_文書の抜粋:_
_ _ _ _ _ _ _

④「敵」「目的」が存在する: チームを結成するためのキッカケとして、明確な目的・目標、またそれに立ちはだかる敵が存在します。ただエロゲという特性上か、敵は目に見えないモノが多いかな。るい智でいう「呪い」とか

青葉乱 @aobaran

⑤物語的・群像的である: これが流行となっている要因の中で非常に大きいところと考えます。ストーリー重視である、というよりは「ストーリー重視にならざるをえない」モデルであると言える

青葉乱 @aobaran

②1対多数、という点を逆にとれば、1対1の関係は弱い。また、主人公すら多数の中の1である(リーダー・参謀といった重要な役割にあることが多いが、空気みたいな無個性もまた多い) そういう意味で「今だからこそ」通用するモデルなのです

青葉乱 @aobaran

【現在の環境】 エロゲの流行傾向は大雑把に、右のように変遷してきた。 恋愛SLG → 泣きゲー → キャラ萌え特化・ストーリー重視 → そして新たなフェーズ(現在) に差し掛かってると考える。これはぶっちゃけ自分の経験からの主観なので、ツッコミ頼むw

青葉乱 @aobaran

ただ確かに言えることは、【昔】ヒロインと主人公・1対1の関係・ボーイミーツガール系での、主人公=自分という自己投影型 → 【今】キャラと物語そのものを楽しみ、客観的・第三者的視点からの作品が増えてきた。またプレイヤーもそれに順応してきた。ということです

青葉乱 @aobaran

昔のような優柔不断で鬱な主人公像は消え、個性ある主人公が許される環境になっています。また逆に無個性でも問題なし、という。なぜならプレイヤーは主人公に感情移入・自己投影する必要がないから

青葉乱 @aobaran

この主人公モデルの傾向変化は、むしろアニメが顕著であり、なのは・ストパン・咲・けいおん etcにおける「男性不在」を見れば一目瞭然です。エロゲ業界のみならず、アニメからの影響も非常に強かったのではと。エロゲでの顕著な例では恋姫無双かな?

_ _ _ _ _ _ _

_保存データ:_

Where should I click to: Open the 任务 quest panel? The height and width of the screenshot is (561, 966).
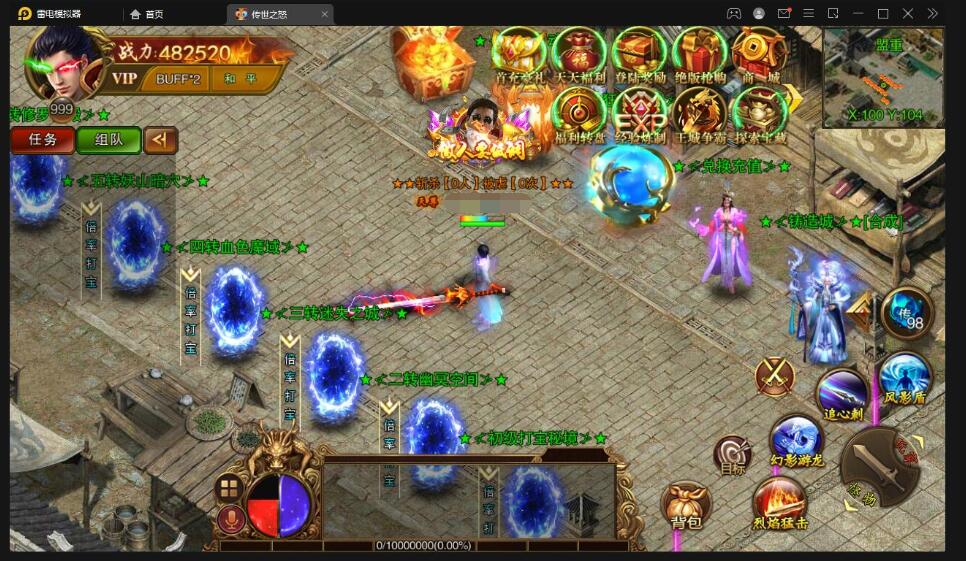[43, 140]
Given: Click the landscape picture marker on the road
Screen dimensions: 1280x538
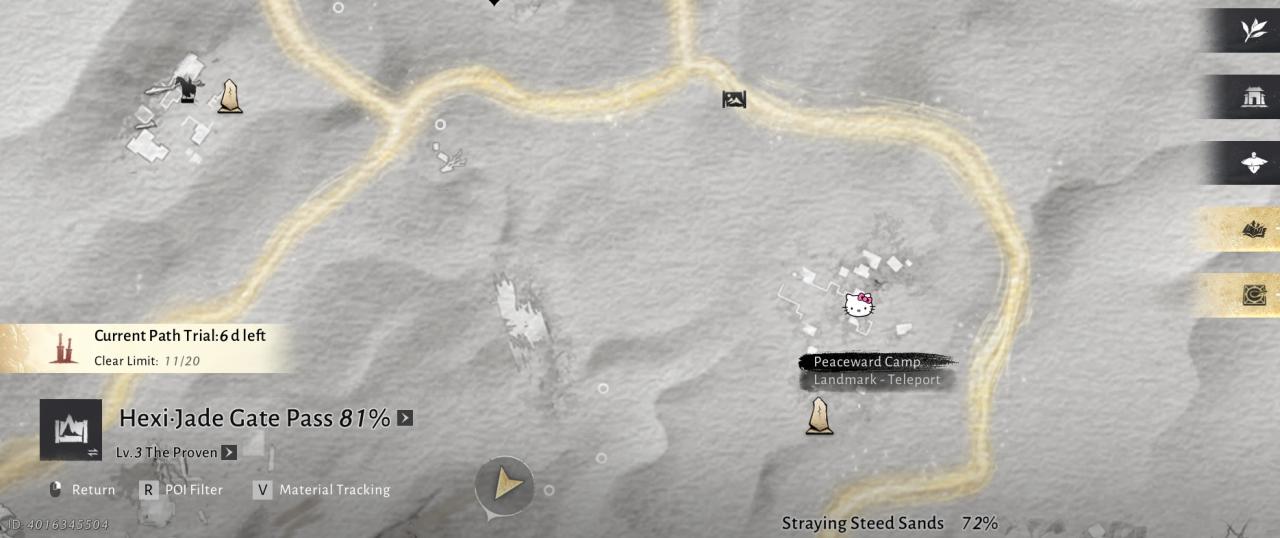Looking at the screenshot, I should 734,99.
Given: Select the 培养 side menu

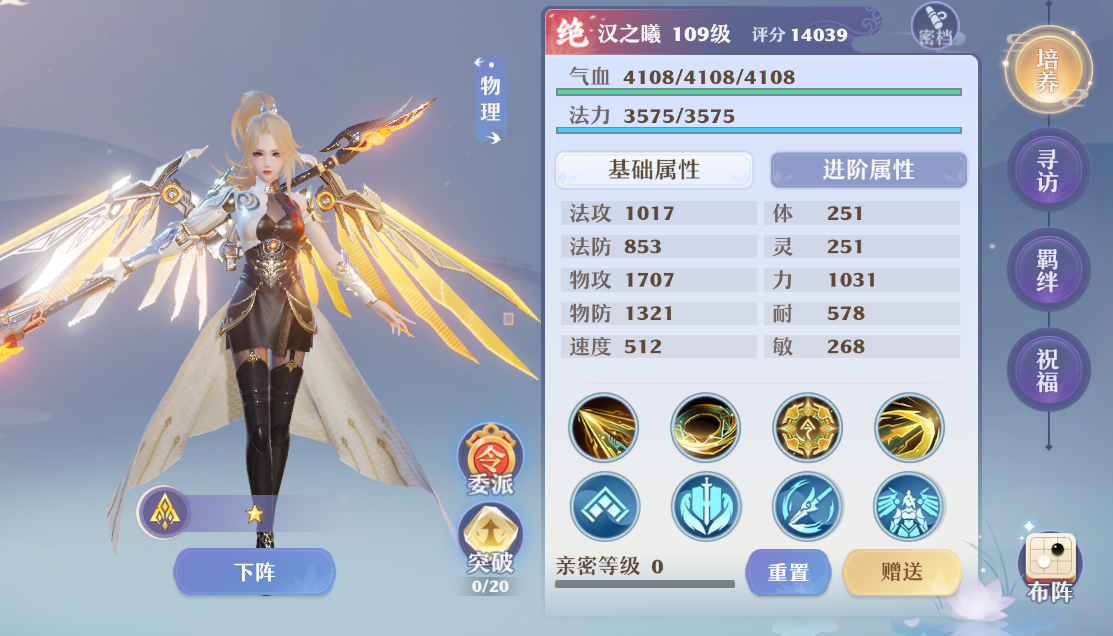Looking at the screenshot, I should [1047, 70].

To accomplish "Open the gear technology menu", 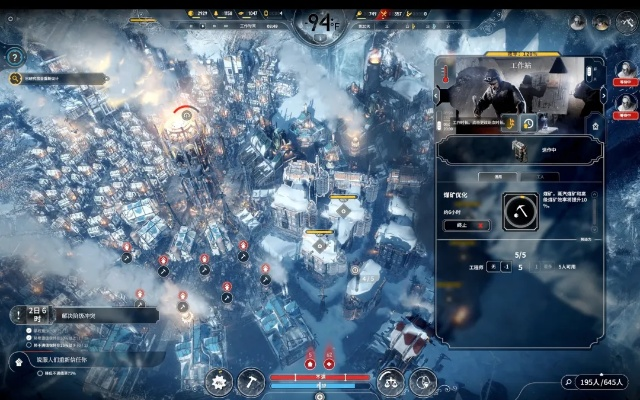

_ _ _ _ _ _ _

_記述問題:_
エロゲの流行についての文章から、「昔のような優柔不断で鬱な主人」を含む言葉で始まり「の顕著な例では恋姫無双かな?」で終わる部分を、一字も変えずに書き写してください。 上の項目は使わなくてもかまいません。

_解答例:_
昔のような優柔不断で鬱な主人公像は消え、個性ある主人公が許される環境になっています。また逆に無個性でも問題なし、という。なぜならプレイヤーは主人公に感情移入・自己投影する必要がないから

青葉乱 @aobaran

この主人公モデルの傾向変化は、むしろアニメが顕著であり、なのは・ストパン・咲・けいおん etcにおける「男性不在」を見れば一目瞭然です。エロゲ業界のみならず、アニメからの影響も非常に強かったのではと。エロゲでの顕著な例では恋姫無双かな?